▶ _PROMPT_: Quote each of the records below verbatim, leaving out the pictures.

▶ _STORED ROWS_:

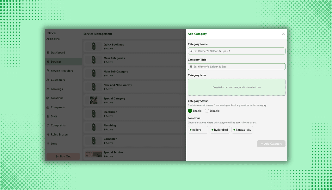The width and height of the screenshot is (332, 190).
Task: Select the Disable radio button
Action: click(207, 111)
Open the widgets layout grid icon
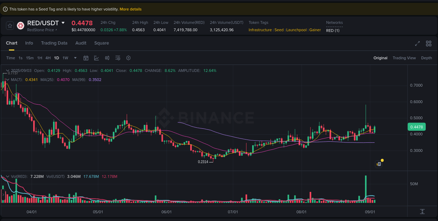Viewport: 438px width, 221px height. coord(429,43)
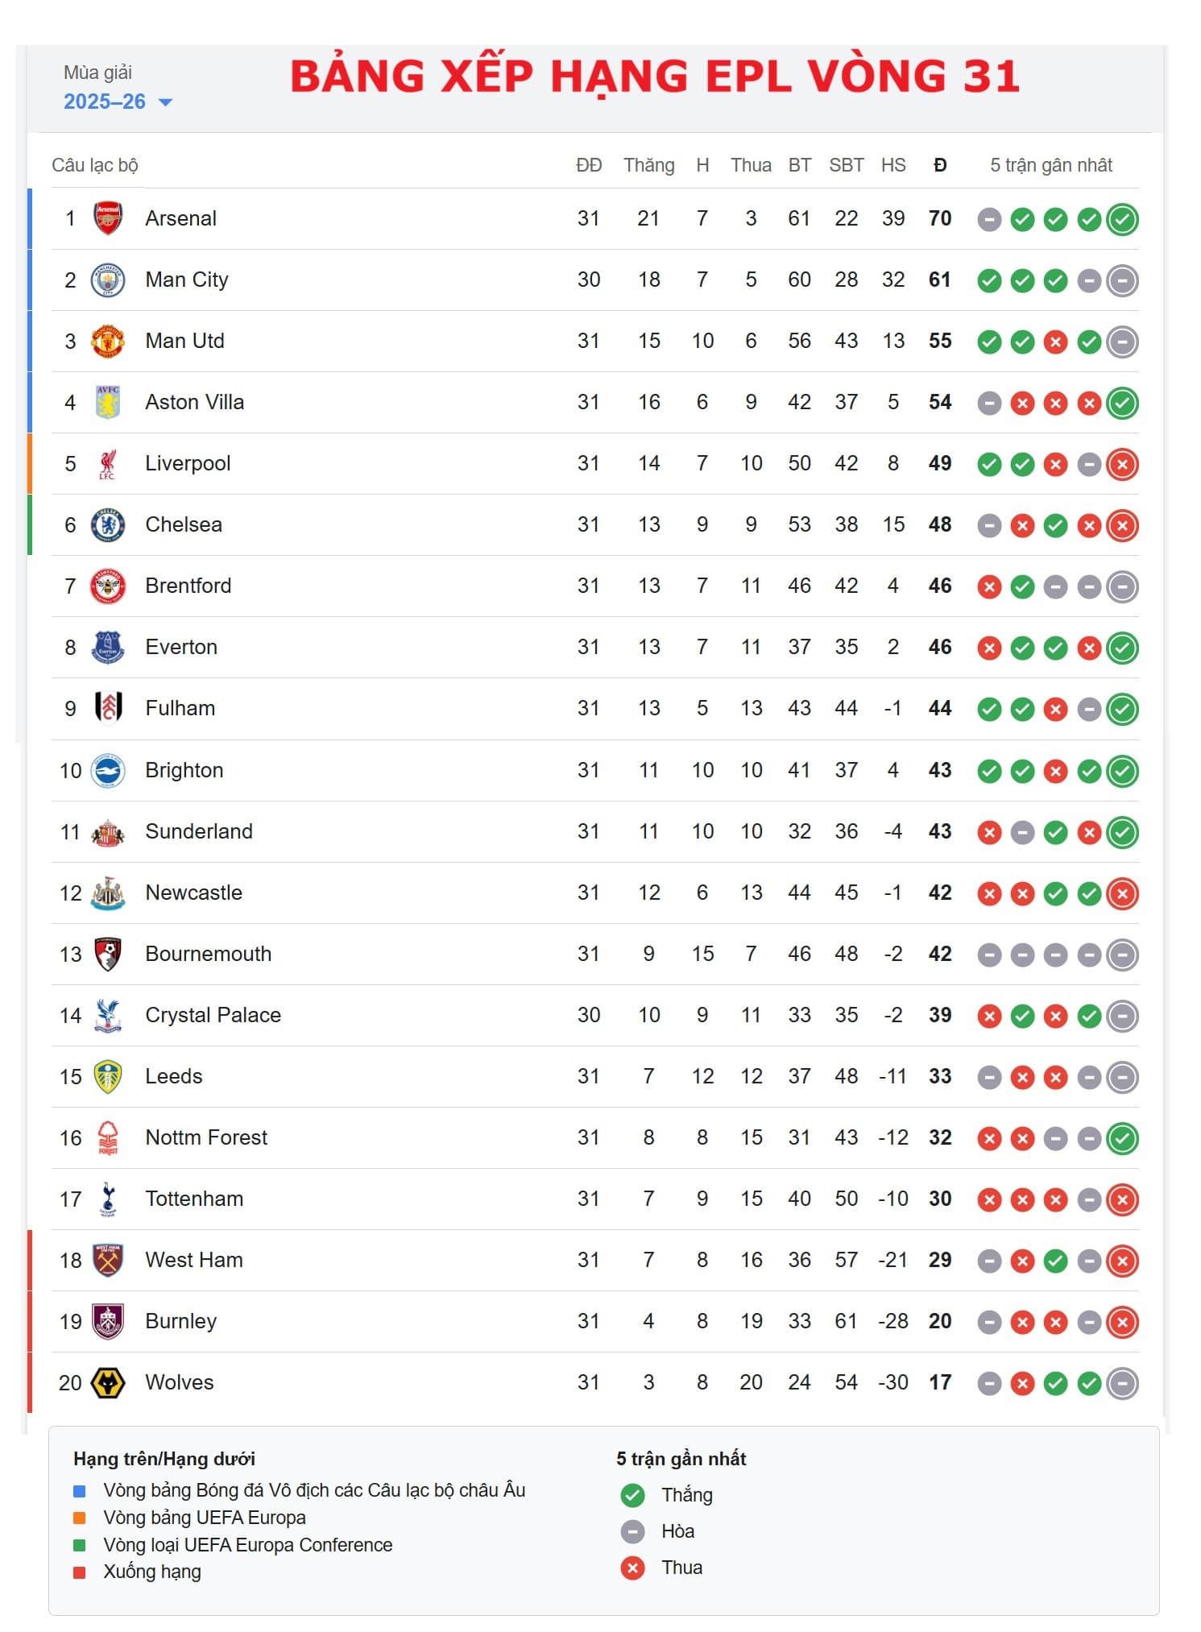Image resolution: width=1201 pixels, height=1632 pixels.
Task: Click Man City's latest match draw icon
Action: [1122, 280]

▶ _ANSWER TO THE PROBLEM_:
The width and height of the screenshot is (332, 190).
Task: Select the Disable radio button
Action: click(207, 111)
Open the widgets layout grid icon
Viewport: 438px width, 221px height. coord(429,43)
Image resolution: width=1201 pixels, height=1632 pixels.
Task: Click Man City's latest match draw icon
Action: [1122, 280]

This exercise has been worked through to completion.